Describe a typical day for you:

I work from my home in New York, or occasionally from the New York Public Library. As I mentioned earlier, most of a typical workday is spent researching and writing book descriptions. Sometimes this research takes me to rather arcane corners of the internet, such as early 2000s alchemy forums which turned out to be the only places where I could find complete scans of 18th century Russian material on the subject. The people there take their alchemy very seriously. I tend to alternate these research deep dives with less time-consuming tasks, though the exact balance always depends on the time of year.

Favorite rare book (or ephemera) that you’ve handled?

My favorite kind of book is something with a story, especially when I can play a part in uncovering that story. One of the most exciting examples of this was a very rare first edition of the first ABC printed in Russia (1634) in its original binding. An intriguing case was a small pocket edition, printed in Berlin in 1943, of Georgia’s national epic, Shota Rustaveli’s Knight in the Panther's Skin. It turned out to be one of 500 copies produced by Nazi Germany for the Georgian Legion, an army unit formed from Georgian prisoners of war and émigrés. Our copy was one of 50 deluxe numbered copies for officers. Most of the Legion perished when they rebelled against the Nazis in Spring 1945, and apparently almost every copy as well. Only two other examples are known, both in Georgian libraries.
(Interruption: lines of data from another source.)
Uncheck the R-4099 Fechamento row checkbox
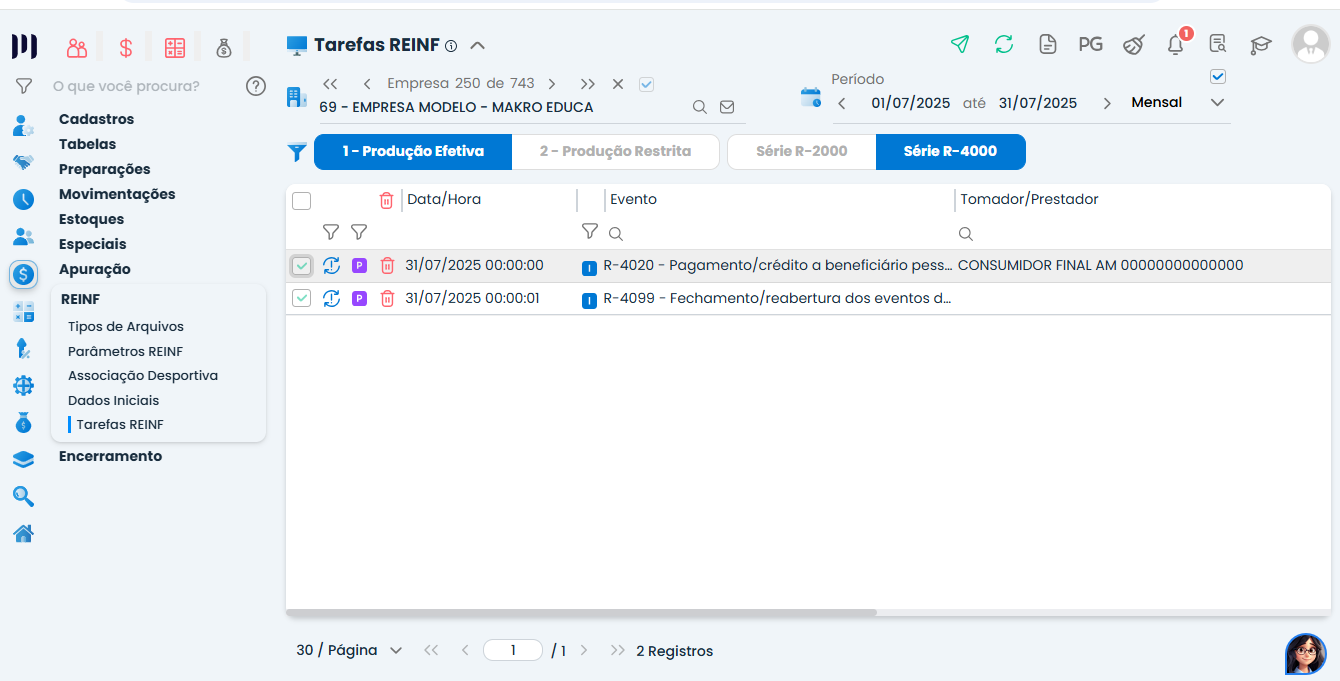Viewport: 1340px width, 681px height. (x=301, y=298)
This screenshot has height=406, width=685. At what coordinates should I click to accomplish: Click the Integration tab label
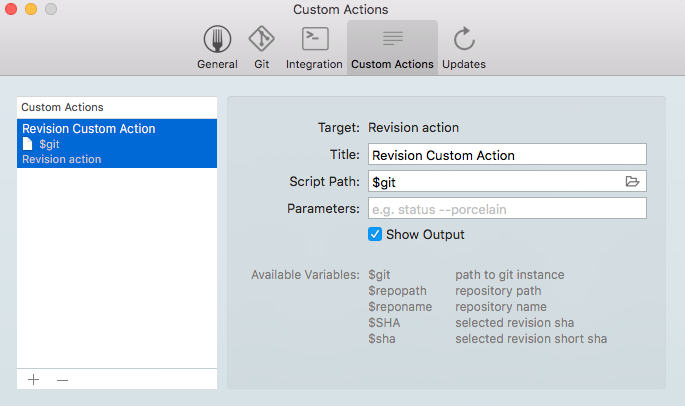coord(314,64)
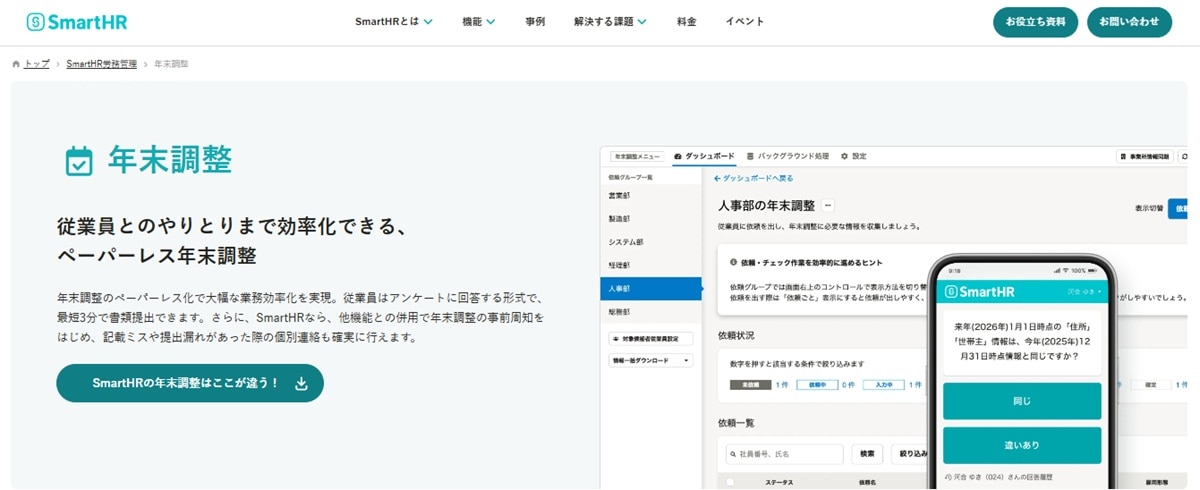Click the calendar check icon beside 年末調整
Viewport: 1200px width, 490px height.
[x=79, y=160]
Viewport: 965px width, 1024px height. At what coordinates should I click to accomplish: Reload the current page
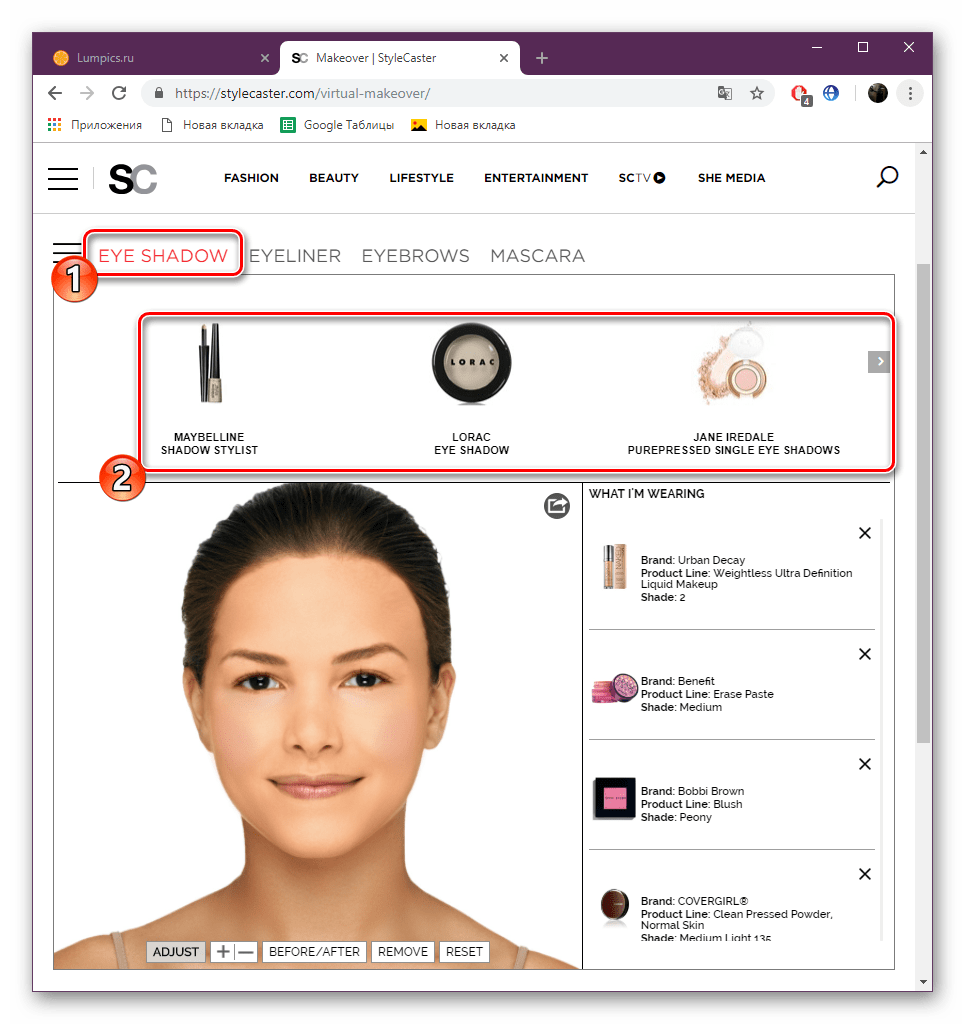coord(119,92)
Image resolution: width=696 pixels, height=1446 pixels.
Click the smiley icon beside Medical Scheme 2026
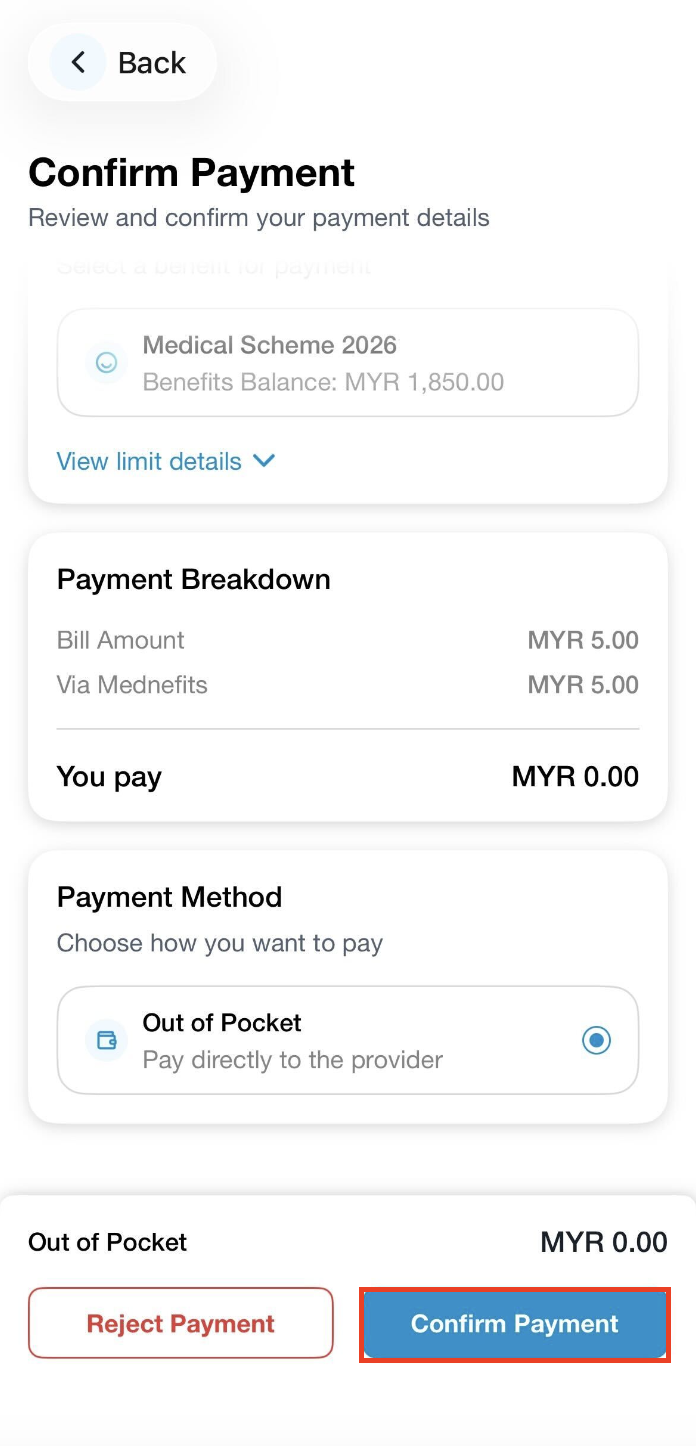pyautogui.click(x=106, y=363)
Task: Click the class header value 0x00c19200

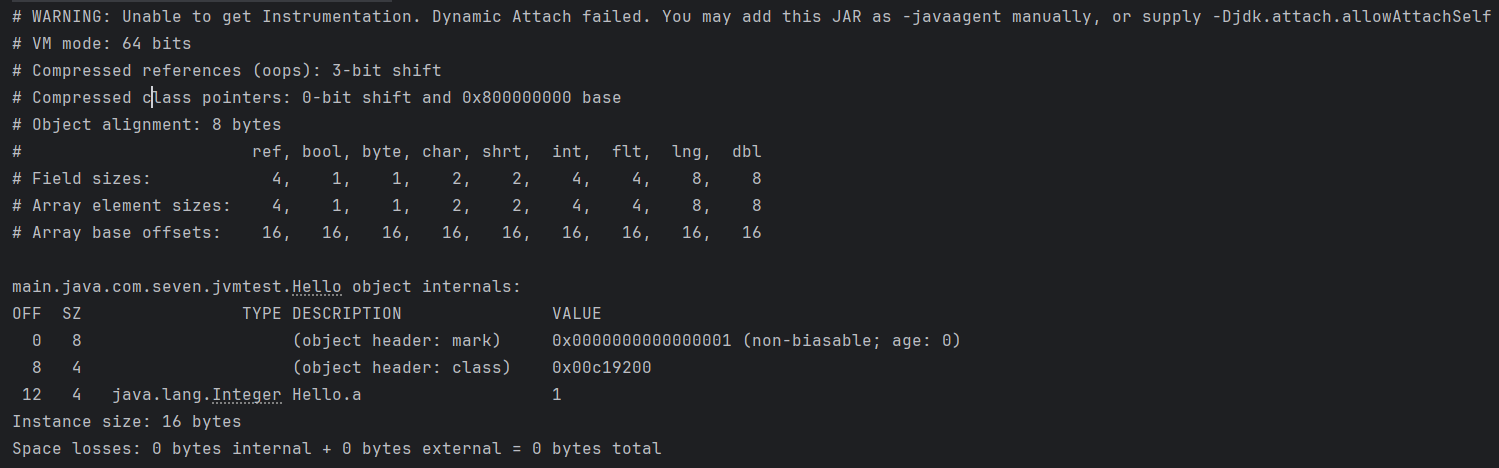Action: (601, 368)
Another category of material I’m especially fond of is the illustrated manuscripts of the Old Believers. After opposing the mid-17th century reforms of the Russian Orthodox Church and being banned from printing their religious texts, the Old Believers developed an extraordinary manuscript tradition. Often containing some fascinating moral tales or Gospel fan fiction, they boast truly delicious styles and decorations, to the point where they can be appreciated as independent works of art.

What do you personally collect?

My personal collection is still modest, but I hope to expand it. One of my interests is eccentric examples of book printing that tell deeper truths about their time. One such example is a copy of a rather awkward miniature edition of Lenin’s quotations for youth, decorated with flip-book-style photomontages of Soviet youth whose faces, on closer inspection, express fear and confusion.

What do you like to do outside of work?

Learning languages and trying to make my French sound adequately professional, if we can consider it something “outside of work”. Otherwise, we have a subscription to The Criterion Collection and have lately been indulging in Werner Herzog’s documentaries and films by David Lynch or Eric Rohmer. I also go regularly to the Met Museum, the Frick Collection, the opera, and read, of course.

Thoughts on the present state and/or future of the rare book trade?

I’m not pessimistic about current technological advances at the moment. I’m grateful for the near-unlimited access we now have to digitized primary sources and scholarship, which makes higher-quality research possible more quickly and often leads to new discoveries. I also see that AI cannot replace human research, as it's far too eager to make things up in standardised and noticeable patterns. My art dealer friend has recently told me that in the past he had wished for a machine to authenticate artworks, since experts in his field can sometimes be difficult to trust for various reasons. Well, there is no satisfactory machine for this, at least at the moment. And uploading an image of the work in question to a program has proven, for the most part, useless. In just the same way, the material side of the book trade makes it harder to automate or supplant than many other fields. 

As for demand, I understand the concerns about the decline of the humanities, and the cuts of institutional budgets. I also see increasing efforts to counterbalance this trend. Cultural interests move in cycles, and while they shift, the rare book trade has endured, and I believe it will continue to do so.

Any upcoming fairs or catalogs?

My personal favourite the New York Antiquarian Book Fair at the Armory is in late April and early May, and is soon followed by Firsts London Rare Book Fair in May. It will be an eventful spring!